§ **Problem statement**: Reproduce verbatim the lines from the one containing "This screenshot has height=672, width=2576." through the one containing "at (1358, 86).", both included, and no other lines.
----------
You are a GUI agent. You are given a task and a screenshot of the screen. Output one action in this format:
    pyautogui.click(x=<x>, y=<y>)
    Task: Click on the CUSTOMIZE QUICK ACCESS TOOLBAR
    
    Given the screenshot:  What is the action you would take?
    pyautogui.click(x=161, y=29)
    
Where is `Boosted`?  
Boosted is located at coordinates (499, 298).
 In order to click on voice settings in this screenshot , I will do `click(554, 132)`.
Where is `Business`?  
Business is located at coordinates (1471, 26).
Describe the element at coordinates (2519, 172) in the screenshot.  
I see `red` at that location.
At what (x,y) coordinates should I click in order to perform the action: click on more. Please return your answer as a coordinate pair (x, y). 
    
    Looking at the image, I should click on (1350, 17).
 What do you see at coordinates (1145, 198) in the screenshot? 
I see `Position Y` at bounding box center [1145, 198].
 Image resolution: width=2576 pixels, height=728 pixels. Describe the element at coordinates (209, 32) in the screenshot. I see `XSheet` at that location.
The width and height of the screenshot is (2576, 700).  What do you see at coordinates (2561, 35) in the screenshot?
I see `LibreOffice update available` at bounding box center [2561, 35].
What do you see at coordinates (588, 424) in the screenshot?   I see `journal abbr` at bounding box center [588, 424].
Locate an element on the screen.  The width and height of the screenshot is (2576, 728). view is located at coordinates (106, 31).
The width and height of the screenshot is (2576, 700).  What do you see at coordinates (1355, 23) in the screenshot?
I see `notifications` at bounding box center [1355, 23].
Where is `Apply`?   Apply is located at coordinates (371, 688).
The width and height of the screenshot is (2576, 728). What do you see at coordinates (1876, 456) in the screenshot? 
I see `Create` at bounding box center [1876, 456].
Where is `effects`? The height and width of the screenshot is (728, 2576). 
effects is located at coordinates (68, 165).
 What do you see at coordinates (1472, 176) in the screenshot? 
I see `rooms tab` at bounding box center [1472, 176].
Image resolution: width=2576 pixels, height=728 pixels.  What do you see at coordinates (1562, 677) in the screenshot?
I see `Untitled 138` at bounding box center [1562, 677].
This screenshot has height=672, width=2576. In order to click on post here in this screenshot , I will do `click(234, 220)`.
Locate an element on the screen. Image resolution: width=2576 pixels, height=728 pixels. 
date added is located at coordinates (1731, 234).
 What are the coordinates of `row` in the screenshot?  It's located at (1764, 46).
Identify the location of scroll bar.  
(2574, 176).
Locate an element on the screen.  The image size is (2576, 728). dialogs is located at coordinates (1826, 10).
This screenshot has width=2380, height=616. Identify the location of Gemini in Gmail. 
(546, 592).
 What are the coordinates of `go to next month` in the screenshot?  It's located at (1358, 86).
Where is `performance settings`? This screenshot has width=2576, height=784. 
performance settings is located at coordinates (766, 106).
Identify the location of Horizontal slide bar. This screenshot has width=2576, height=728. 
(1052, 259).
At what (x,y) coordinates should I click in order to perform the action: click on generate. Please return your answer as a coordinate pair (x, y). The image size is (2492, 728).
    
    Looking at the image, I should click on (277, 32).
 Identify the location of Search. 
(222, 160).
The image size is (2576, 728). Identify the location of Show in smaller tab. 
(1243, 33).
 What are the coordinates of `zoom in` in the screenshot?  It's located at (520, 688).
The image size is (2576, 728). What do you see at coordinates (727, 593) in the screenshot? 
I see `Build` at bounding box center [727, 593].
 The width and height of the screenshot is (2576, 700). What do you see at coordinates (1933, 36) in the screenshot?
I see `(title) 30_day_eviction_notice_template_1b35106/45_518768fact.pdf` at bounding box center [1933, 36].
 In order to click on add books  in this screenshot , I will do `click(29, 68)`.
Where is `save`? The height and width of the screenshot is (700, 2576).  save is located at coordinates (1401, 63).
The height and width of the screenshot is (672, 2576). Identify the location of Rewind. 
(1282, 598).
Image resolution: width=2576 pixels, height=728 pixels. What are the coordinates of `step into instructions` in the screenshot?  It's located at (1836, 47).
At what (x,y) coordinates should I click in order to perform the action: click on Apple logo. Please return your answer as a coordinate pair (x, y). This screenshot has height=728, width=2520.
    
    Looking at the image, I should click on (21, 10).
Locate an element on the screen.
----------
§ **Answer in full**:
This screenshot has height=672, width=2576. In order to click on post here in this screenshot , I will do `click(234, 220)`.
Locate an element on the screen. Image resolution: width=2576 pixels, height=728 pixels. 
date added is located at coordinates (1731, 234).
 What are the coordinates of `row` in the screenshot?  It's located at (1764, 46).
Identify the location of scroll bar.  
(2574, 176).
Locate an element on the screen.  The image size is (2576, 728). dialogs is located at coordinates (1826, 10).
This screenshot has width=2380, height=616. Identify the location of Gemini in Gmail. 
(546, 592).
 What are the coordinates of `go to next month` in the screenshot?  It's located at (1358, 86).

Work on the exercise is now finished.